# DOCUMENT TEXT start

DEPP 6.5B.2G(13) lists factors likely to be considered ‘level 1, 2 or 3 factors’. The
Authority considers that none of these factors apply.
22.
Taking all of these factors into account, the Authority considers the seriousness of
the breach to be level 5 and so the Step 2 figure is 40% of £301,122.
23.
Step 2 is therefore £120,449.
Step 3: mitigating and aggravating factors
24.
Pursuant to DEPP 6.5B.3G, at Step 3 the Authority may increase or decrease the
amount of the financial penalty arrived at after Step 2, but not including any
amount to be disgorged as set out in Step 1, to take into account factors which
aggravate or mitigate the breach.
25.
The Authority considers that the following factors aggravate the breach:
a. Mr Deeney took no steps to bring the breach to the FCA’s attention (DEPP
6.5B.3G(2)(a).
b. Mr Deeney provided misleading and dishonest answers in relation to the
commission payments he received when interviewed in the course of the
Authority’s investigation, and accordingly did not properly co-operate with
the investigation (DEPP 6.5B.3G(2)(b).

# DOCUMENT TEXT end

▶ LIST OF TASKS
1/ According to the penalty text, why does the Authority consider that Mr Deeney did not properly co-operate with its investigation? Answer in one to three sentences.
2/ Output the entries from the line with "The width and height of the screenshot is (1413, 829)." to the line with "click(527, 394)", both included, and nothing else.
The penalty text and the entries that follow it are separate material.

# DATA LISTING start

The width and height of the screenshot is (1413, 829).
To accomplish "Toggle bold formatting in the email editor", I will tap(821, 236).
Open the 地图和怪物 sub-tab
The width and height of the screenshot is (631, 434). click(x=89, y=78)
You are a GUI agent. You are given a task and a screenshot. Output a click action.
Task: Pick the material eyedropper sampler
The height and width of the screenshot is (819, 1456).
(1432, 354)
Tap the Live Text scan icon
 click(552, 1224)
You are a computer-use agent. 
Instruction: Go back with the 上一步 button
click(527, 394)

# DATA LISTING end
# DATA LISTING start

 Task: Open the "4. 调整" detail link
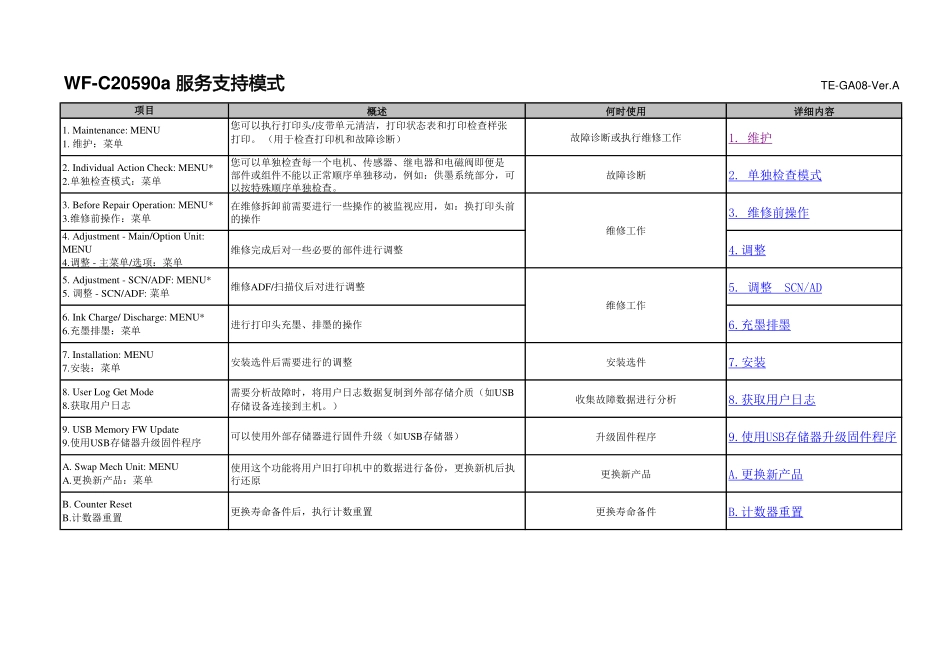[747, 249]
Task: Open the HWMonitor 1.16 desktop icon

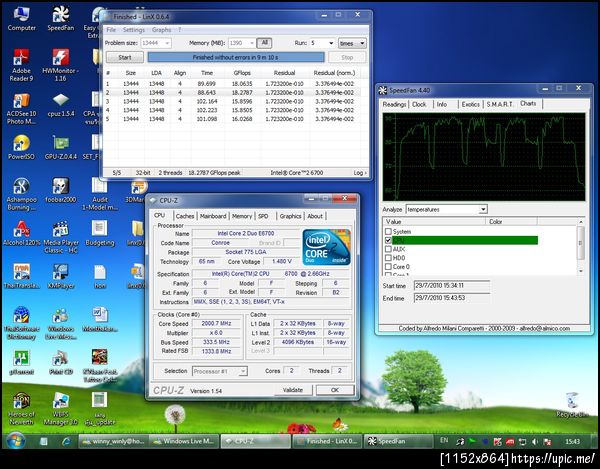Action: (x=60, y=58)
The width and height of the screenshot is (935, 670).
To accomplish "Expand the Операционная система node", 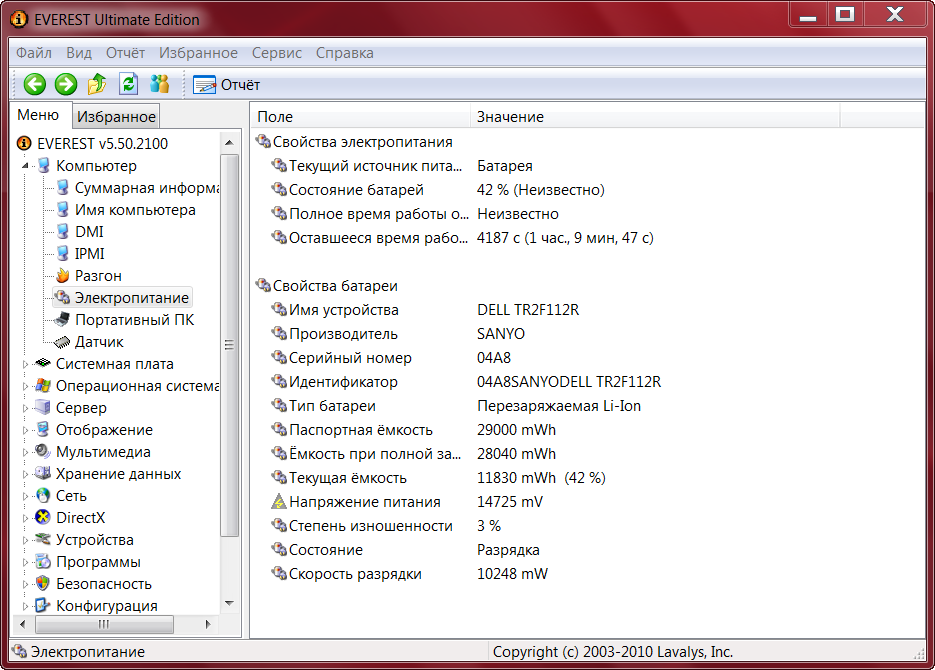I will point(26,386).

# DATA LISTING end

▶ FULL ANSWERS
1/ The Authority considers that Mr Deeney did not properly co-operate because, when interviewed during its investigation, he gave misleading and dishonest answers about the commission payments he received. The Authority treats this as a factor that aggravates the breach.

2/
The width and height of the screenshot is (1413, 829).
To accomplish "Toggle bold formatting in the email editor", I will tap(821, 236).
Open the 地图和怪物 sub-tab
The width and height of the screenshot is (631, 434). click(x=89, y=78)
You are a GUI agent. You are given a task and a screenshot. Output a click action.
Task: Pick the material eyedropper sampler
The height and width of the screenshot is (819, 1456).
(1432, 354)
Tap the Live Text scan icon
 click(552, 1224)
You are a computer-use agent. 
Instruction: Go back with the 上一步 button
click(527, 394)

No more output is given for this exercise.